I’m wary about writing on the West Indies of old. As a boy obsessed with the game, their skill, aggression and swagger was magnetic to me. So much so that I feel the gravity of hyperbole and nostalgia now tugging my sleeve. Boy they were fun, and if I’m too young to have watched Clive Lloyd, Michael Holding or Joel Garner, some of my fondest cricketing memories are of Curtly Ambrose terrifying our batters, or the effortlessly cool Viv Richards slicing up our bowlers. As a boy, his rockstar self-possession impressed me.
The famous dominance of the West Indies was really imposed in the 1970s, and between 1980 and 1995 they didn’t lose a single Test series. The conventional moment for marking their decline comes from that latter year, when they lost the Frank Worrell Trophy 2-1 at home to an Australia captained by Mark Taylor. Soon, there would be new invincibles.
Things have a way of seeming inevitable once they’ve happened, but I wonder if the West Indian dominance wasn’t itself an aberration and the decades of fallowness since a reversion to the mean.
That said, two decades of brilliance hardly suggests a fluke. But relative to their competitors, the odds were never great. To start, West Indies cricket draws from 15 island countries and team selection and harmony has long suffered from intra-country rivalries. The collective population is small, the game’s administration has long been poor and the relationship between the board and the players association has been notoriously fractious. The representative countries are relatively impoverished, and so too the training conditions for young aspirants.
One of their major financiers and sponsors, Allen Stanford, was convicted in 2012 for running a giant Ponzi scheme worth billions and was sentenced to 110 years in an American prison. The native Texan and Antiguan citizen had established a cosy, crooked network of largesse and influence in his adopted country – enough to earn him a knighthood as a neat quid pro quo for generous political donations. His conviction revealed how easily the game there could be hijacked by grifters.
Finally, the status of Test match cricket seems to have dwindled, if not atrophied throughout the Caribbean islands that once comprised the most fearsome cricket team the world has known. Insufficient investment has made T20, especially the Indian Premier League, vastly more lucrative and it’s not been uncommon for West Indian players to forsake their national side in favour of their Indian club.

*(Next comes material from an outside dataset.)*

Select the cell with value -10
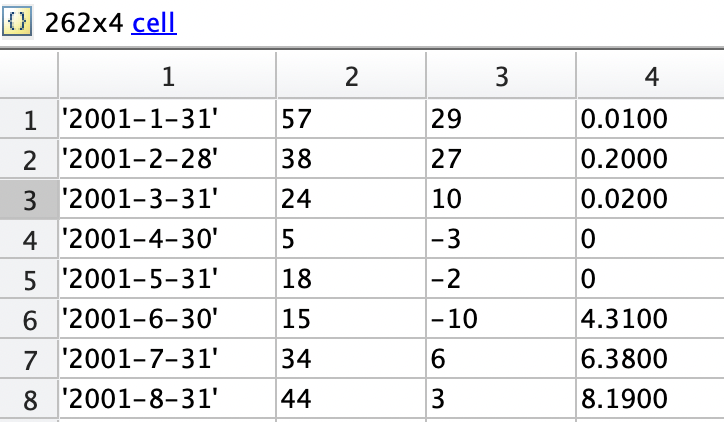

If the West Indian team’s mediocrity – if that’s not too gentle a word – is to be arrested, then the status of Test cricket must itself be revived. It might also require the benevolent interventions of the International Cricket Council, a body that’s long been happy to watch the game atrophy in the Caribbean and to endlessly accommodate the all-powerful Board of Control for Cricket in India.

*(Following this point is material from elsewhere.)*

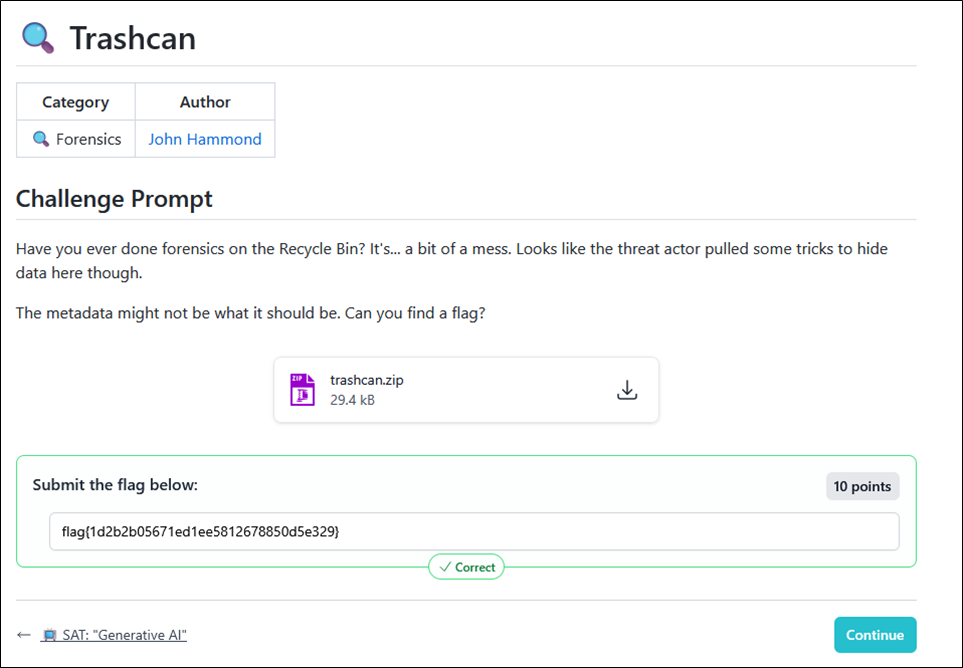Click the checkmark in the Correct badge
Screen dimensions: 963x668
click(445, 567)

Much has been said this week by former players and West Indian administrators, often on behalf of a population they presume to describe as being anguished and dispirited. Are they? Perhaps. But I’d be curious to learn something of the popular response to the loss. Does it matter anymore? I don’t know. If not, the revival of the game will be extremely difficult, no matter how long and pleasant our memories.